** Short exercise **
Put every line of the items below into a JSON list of strings, one string per line, and leave out any blank lines.

## begin Working data

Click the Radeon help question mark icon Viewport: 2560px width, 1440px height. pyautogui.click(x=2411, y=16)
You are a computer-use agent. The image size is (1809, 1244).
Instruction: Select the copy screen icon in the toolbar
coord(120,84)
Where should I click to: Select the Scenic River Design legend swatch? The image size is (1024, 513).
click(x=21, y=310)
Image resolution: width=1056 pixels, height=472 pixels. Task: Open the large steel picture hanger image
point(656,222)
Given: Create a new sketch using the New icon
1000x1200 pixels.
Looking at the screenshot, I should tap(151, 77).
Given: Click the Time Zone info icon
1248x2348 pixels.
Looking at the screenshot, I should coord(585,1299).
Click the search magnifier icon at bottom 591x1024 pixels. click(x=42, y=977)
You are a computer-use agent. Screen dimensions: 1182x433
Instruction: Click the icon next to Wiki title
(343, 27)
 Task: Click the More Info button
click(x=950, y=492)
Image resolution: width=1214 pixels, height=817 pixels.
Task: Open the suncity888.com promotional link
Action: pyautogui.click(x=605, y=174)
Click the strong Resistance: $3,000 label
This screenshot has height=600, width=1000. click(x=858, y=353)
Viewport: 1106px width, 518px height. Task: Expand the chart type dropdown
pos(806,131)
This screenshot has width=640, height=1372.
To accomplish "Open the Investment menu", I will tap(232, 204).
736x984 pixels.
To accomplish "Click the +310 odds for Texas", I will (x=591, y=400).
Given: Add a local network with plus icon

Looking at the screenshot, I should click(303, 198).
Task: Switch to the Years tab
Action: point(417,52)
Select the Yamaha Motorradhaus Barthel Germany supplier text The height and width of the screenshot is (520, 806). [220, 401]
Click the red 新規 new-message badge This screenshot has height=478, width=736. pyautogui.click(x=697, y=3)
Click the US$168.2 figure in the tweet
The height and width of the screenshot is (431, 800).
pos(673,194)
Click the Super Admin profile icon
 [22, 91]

## end Working data

** Result **
[
  "Click the Radeon help question mark icon Viewport: 2560px width, 1440px height. pyautogui.click(x=2411, y=16)",
  "You are a computer-use agent. The image size is (1809, 1244).",
  "Instruction: Select the copy screen icon in the toolbar",
  "coord(120,84)",
  "Where should I click to: Select the Scenic River Design legend swatch? The image size is (1024, 513).",
  "click(x=21, y=310)",
  "Image resolution: width=1056 pixels, height=472 pixels. Task: Open the large steel picture hanger image",
  "point(656,222)",
  "Given: Create a new sketch using the New icon",
  "1000x1200 pixels.",
  "Looking at the screenshot, I should tap(151, 77).",
  "Given: Click the Time Zone info icon",
  "1248x2348 pixels.",
  "Looking at the screenshot, I should coord(585,1299).",
  "Click the search magnifier icon at bottom 591x1024 pixels. click(x=42, y=977)",
  "You are a computer-use agent. Screen dimensions: 1182x433",
  "Instruction: Click the icon next to Wiki title",
  "(343, 27)",
  " Task: Click the More Info button",
  "click(x=950, y=492)",
  "Image resolution: width=1214 pixels, height=817 pixels.",
  "Task: Open the suncity888.com promotional link",
  "Action: pyautogui.click(x=605, y=174)",
  "Click the strong Resistance: $3,000 label",
  "This screenshot has height=600, width=1000. click(x=858, y=353)",
  "Viewport: 1106px width, 518px height. Task: Expand the chart type dropdown",
  "pos(806,131)",
  "This screenshot has width=640, height=1372.",
  "To accomplish \"Open the Investment menu\", I will tap(232, 204).",
  "736x984 pixels.",
  "To accomplish \"Click the +310 odds for Texas\", I will (x=591, y=400).",
  "Given: Add a local network with plus icon",
  "Looking at the screenshot, I should click(303, 198).",
  "Task: Switch to the Years tab",
  "Action: point(417,52)",
  "Select the Yamaha Motorradhaus Barthel Germany supplier text The height and width of the screenshot is (520, 806). [220, 401]",
  "Click the red 新規 new-message badge This screenshot has height=478, width=736. pyautogui.click(x=697, y=3)",
  "Click the US$168.2 figure in the tweet",
  "The height and width of the screenshot is (431, 800).",
  "pos(673,194)",
  "Click the Super Admin profile icon",
  " [22, 91]"
]